*DIRECTIONS FOR THIS TASK*. Pictures are to be left out. Return exactly the lines below from the one with "The image size is (1033, 588)." up to and including the one with "Viewport: 691px width, 454px height.".

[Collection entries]
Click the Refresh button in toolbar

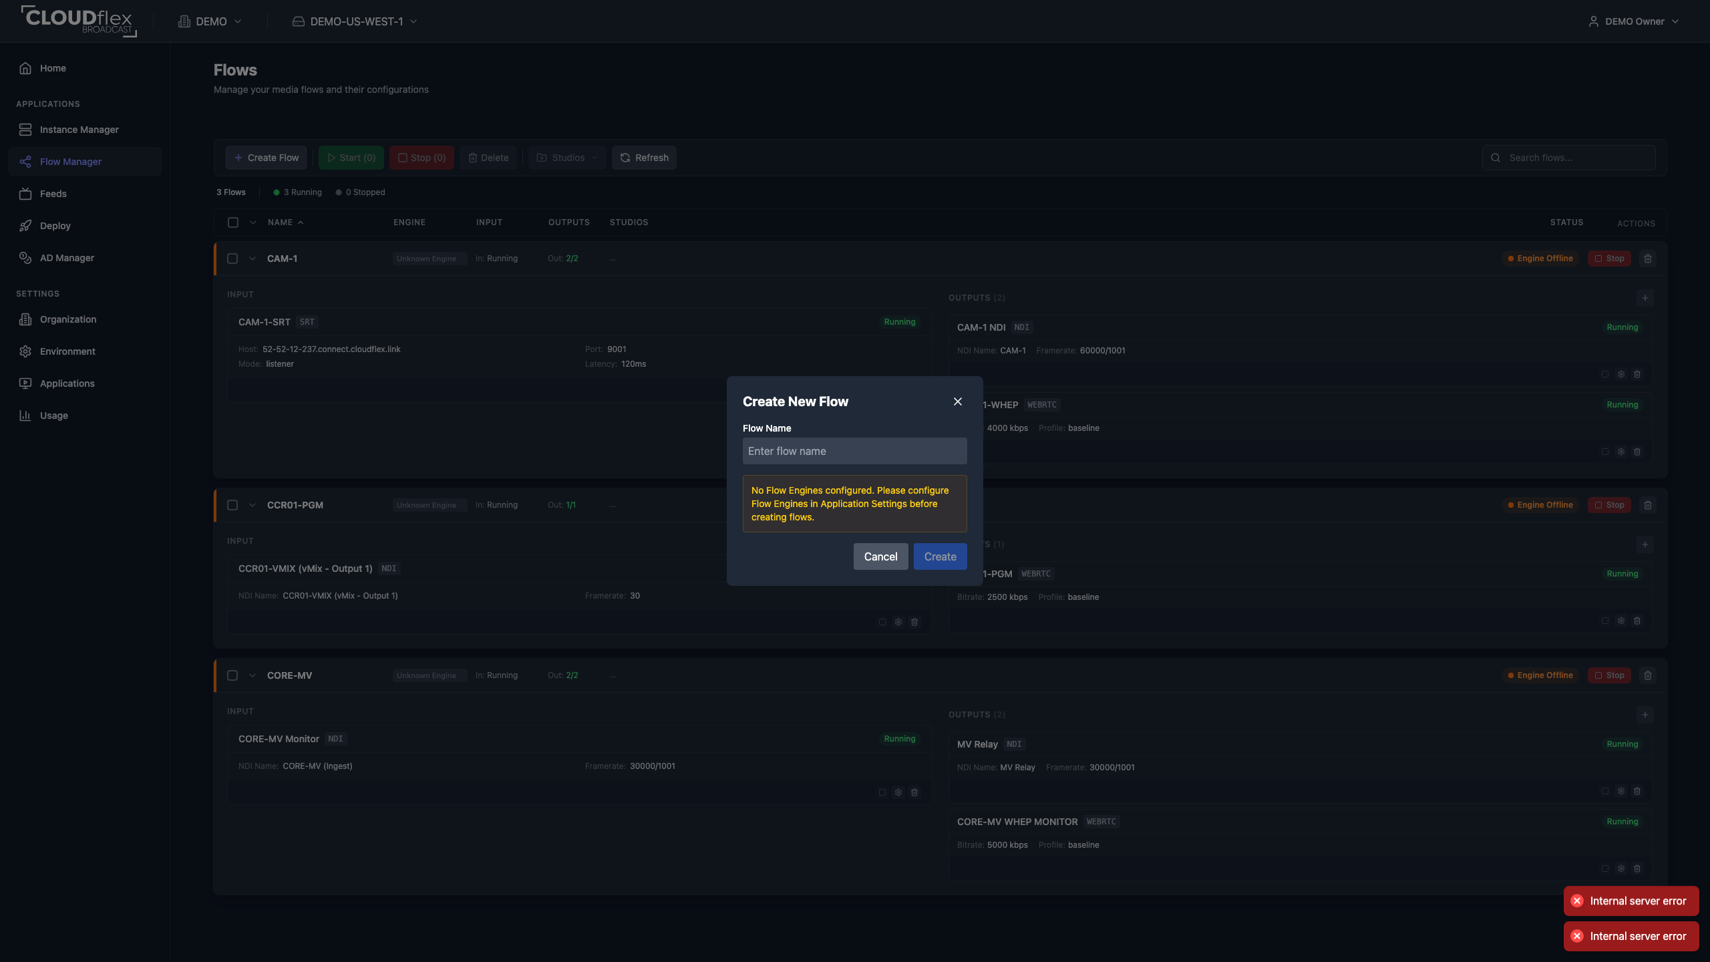click(x=645, y=158)
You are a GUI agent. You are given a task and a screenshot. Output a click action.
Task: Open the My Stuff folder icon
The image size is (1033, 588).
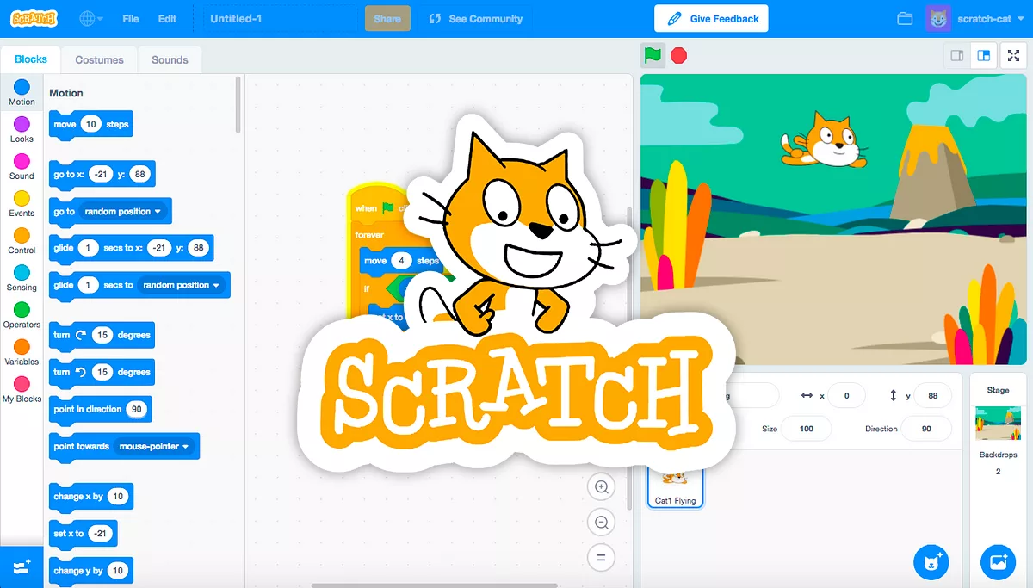pyautogui.click(x=905, y=19)
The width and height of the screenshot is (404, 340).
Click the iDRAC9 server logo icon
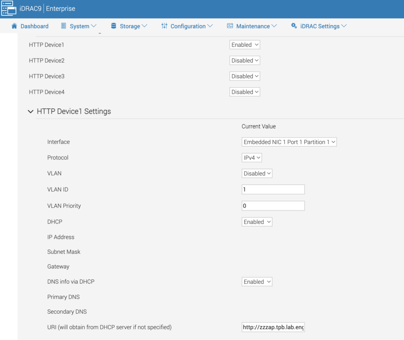9,9
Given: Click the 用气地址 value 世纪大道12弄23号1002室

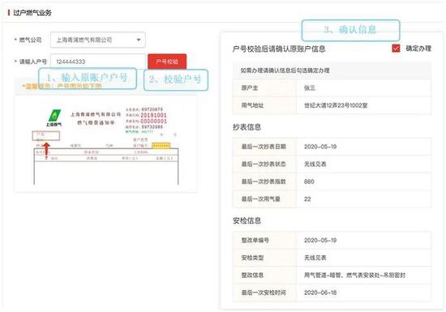Looking at the screenshot, I should (x=336, y=105).
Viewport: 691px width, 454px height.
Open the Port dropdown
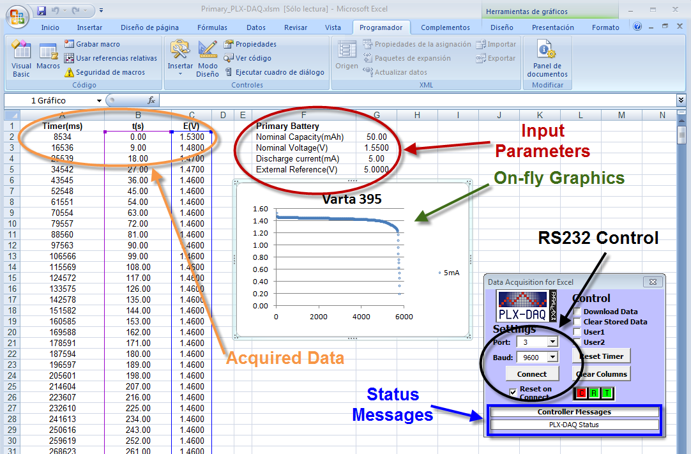[552, 342]
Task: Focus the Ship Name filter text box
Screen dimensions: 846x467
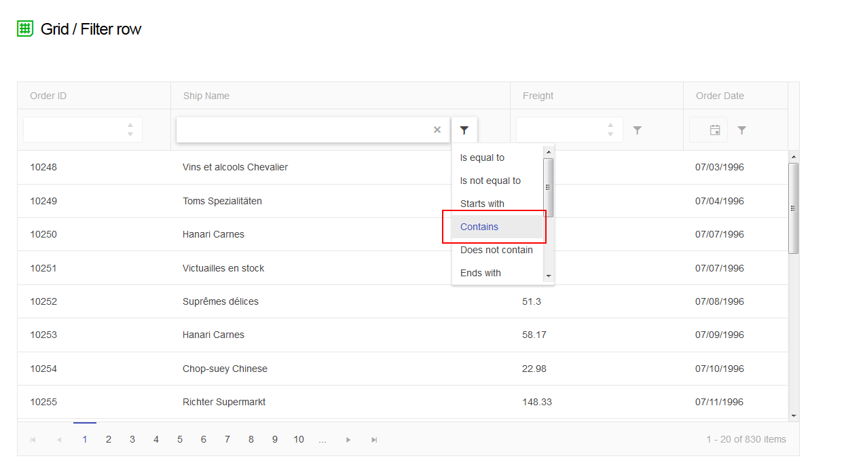Action: pyautogui.click(x=302, y=130)
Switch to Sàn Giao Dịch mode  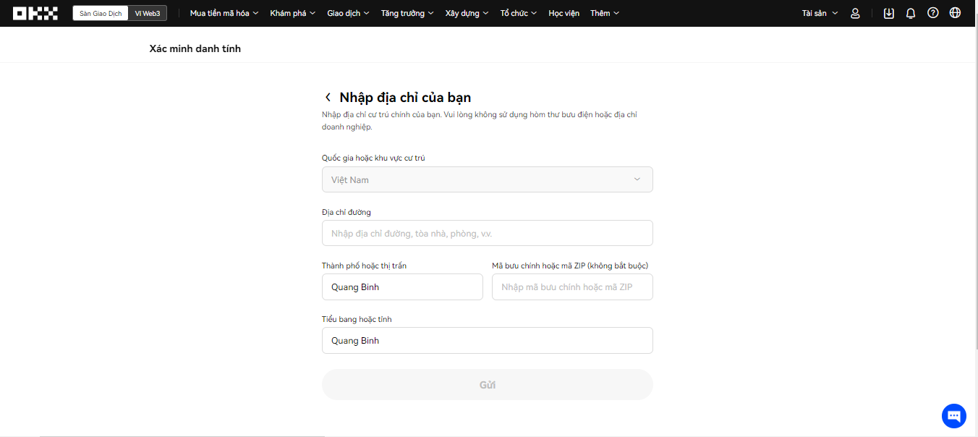click(101, 13)
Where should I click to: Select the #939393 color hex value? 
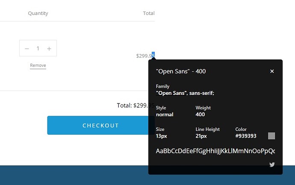pyautogui.click(x=246, y=136)
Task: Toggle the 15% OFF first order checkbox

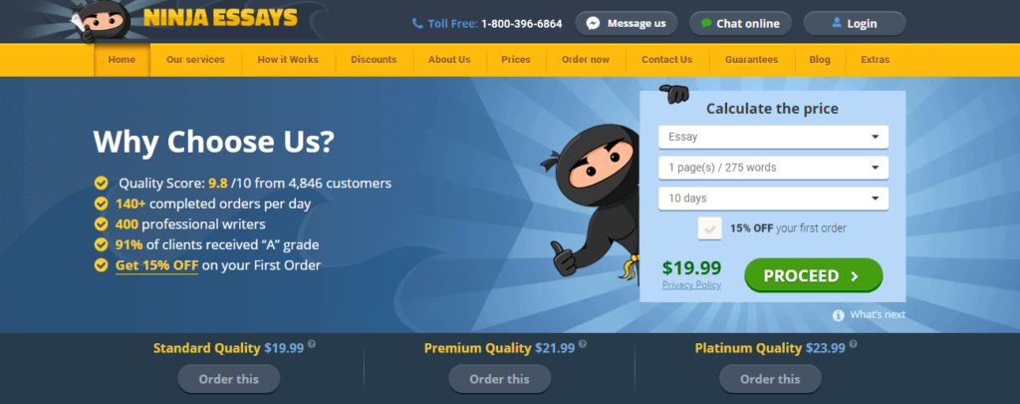Action: tap(709, 228)
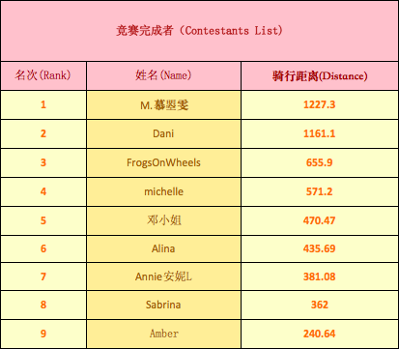Click the Amber name cell

tap(163, 334)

*YOUR SOLUTION*.
The image size is (1033, 588).
pyautogui.click(x=905, y=19)
The width and height of the screenshot is (404, 340).
Click the iDRAC9 server logo icon
9,9
Given: Click the 用气地址 value 世纪大道12弄23号1002室

Looking at the screenshot, I should (x=336, y=105).
Viewport: 691px width, 454px height.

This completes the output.